O curador girou a mão,
indicando tudo o que os rodeava.
“Deus é um artista, meu caro,
pelo que a arte é um ato divino”, sentenciou. “Deus é a entidade que tudo cria,
mas que permanece invisível por detrás da Sua criação, não lhe parece? Ora se
for ver a bem, um artista é isso mesmo. Um pintor pinta um quadro, mas o
criador permanece invisível por detrás da criação. O mesmo acontece com um
dramaturgo ou um romancista, por exemplo. Imagine que não éramos pessoas de
carne e osso, mas personagens de um romance.”
“Oh, que absurdo!”
“Pois, mas imagine por um
momento que essa era a nossa situação. Quem seríamos nós? Criaturas, claro. Mas
quem seria o nosso criador? O romancista que nos concebeu e que nos deu vida
nas páginas do seu romance. Ou seja, o romancista seria Deus porque foi ele que
tornou tudo possível e nos soprou a centelha da vida, embora permaneça
invisível por detrás de cada palavra que escreveu. No fundo a vida é um romance
e nós não passamos de personagens concebidas pelo supremo artista, Deus. É por
isso também que digo que a arte é o processo de divinização da condição humana.
O ponto de partida, contudo, é um ato animal.”
Kaloust imobilizou-se diante
de uma pintura de Sebastiano del Piombo que mostrava Jesus a ressuscitar Lázaro
no meio de uma multidão.
“Desculpe, não percebo. Está a
dizer-me que este quadro, por exemplo, resulta de um ato animal tornado divino?”
“Toda a arte tem como ponto de
partida um ato animal que se tornou objeto cultural e depois peça artística num
processo de divinização. No caso da pintura, ela nasceu do ato animal da caça. Depois
começaram a desenhar cenas nas paredes das cavernas para exorcizar os demónios
da caça e atrair o favor dos deuses. Ou seja, aculturaram o ato de caçar. Não
contentes com isso, aprimoraram essas cenas e criaram objetos artísticos como
as pinturas rupestres de Altamira. A cultura transformou-se assim em arte. Toda
a arte nasce de uma refinação da cultura, que por sua vez nasce de um ato
animal. Comer é um ato animal, fritar um bife é uma ação cultural, criar um
prato como o riz de veau et écrevisses en
chausson feuilleté parfumés à l’estragon, repleto de deliciosos sabores
sutis, é um gesto artístico. Está a ver?”

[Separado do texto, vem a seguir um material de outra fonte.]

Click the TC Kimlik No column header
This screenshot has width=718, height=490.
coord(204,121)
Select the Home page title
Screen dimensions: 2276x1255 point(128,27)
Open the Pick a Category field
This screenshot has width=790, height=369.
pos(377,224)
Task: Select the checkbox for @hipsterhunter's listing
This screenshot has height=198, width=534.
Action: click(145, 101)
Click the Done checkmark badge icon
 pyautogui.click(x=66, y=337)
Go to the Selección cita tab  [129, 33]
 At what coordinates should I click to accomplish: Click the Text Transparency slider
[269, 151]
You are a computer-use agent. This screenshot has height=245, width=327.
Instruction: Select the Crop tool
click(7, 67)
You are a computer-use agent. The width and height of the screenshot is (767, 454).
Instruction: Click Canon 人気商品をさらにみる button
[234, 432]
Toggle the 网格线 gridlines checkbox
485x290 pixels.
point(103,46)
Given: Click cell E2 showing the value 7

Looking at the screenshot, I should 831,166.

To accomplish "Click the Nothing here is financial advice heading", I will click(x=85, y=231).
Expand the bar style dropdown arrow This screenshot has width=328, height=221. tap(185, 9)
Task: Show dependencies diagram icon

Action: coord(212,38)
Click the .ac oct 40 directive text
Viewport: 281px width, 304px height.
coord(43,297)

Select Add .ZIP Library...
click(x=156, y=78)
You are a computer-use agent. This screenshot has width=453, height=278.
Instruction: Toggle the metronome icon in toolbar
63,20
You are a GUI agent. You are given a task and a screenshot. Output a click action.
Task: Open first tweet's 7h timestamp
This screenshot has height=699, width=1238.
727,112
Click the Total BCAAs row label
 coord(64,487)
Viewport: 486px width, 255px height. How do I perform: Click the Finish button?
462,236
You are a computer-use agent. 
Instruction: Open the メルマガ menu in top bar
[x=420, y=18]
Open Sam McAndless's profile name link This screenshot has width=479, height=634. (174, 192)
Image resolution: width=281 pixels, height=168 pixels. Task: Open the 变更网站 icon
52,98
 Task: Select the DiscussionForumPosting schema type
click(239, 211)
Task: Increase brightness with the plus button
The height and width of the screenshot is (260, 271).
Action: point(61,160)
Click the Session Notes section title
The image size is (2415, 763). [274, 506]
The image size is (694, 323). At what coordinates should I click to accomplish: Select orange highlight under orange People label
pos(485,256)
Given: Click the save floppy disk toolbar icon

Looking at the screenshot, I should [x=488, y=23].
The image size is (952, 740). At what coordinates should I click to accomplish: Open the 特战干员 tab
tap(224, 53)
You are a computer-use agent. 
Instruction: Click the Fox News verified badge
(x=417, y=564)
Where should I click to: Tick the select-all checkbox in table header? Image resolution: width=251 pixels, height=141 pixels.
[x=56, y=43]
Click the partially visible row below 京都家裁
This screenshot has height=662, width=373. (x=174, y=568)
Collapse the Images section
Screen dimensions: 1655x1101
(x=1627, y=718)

“O que me está a dizer é que a
arte é uma forma complexa de cultura?”
“Nem mais”, concordou Sir Kenneth com um gesto enfático. “Ter
frio é uma reação animal, tecer camisas de lã é um ato cultural, criar peças
quentes de haute couture é um gesto artístico. A noção de estética requer a
passagem para um estado superior da experiência humana, em que a mera
sobrevivência já não está em questão. Um homem esfomeado olha para um cisne que
desliza sobre as águas do The Serpentine, ali em Hyde Park, e vê comida, um
homem saciado observa a mesmíssima ave e sente-se deslumbrado com a elegância e
a graça natural do seu porte, com a alvura virginal das penas, com a curva
majestosa do pescoço, olha-a sem outro interesse que não seja satisfazer-se na
mais pura contemplação da sua beleza.”
O olhar de Kaloust percorreu a
fila de quadros que decoravam o salão onde se encontravam, enfeitiçado com a
riqueza cromática e de pormenor de quase todos.
“Ou seja”, concluiu o
visitante a balançar a cabeça pensativamente, “um objeto só se torna estético
num patamar superior da existência do homem.”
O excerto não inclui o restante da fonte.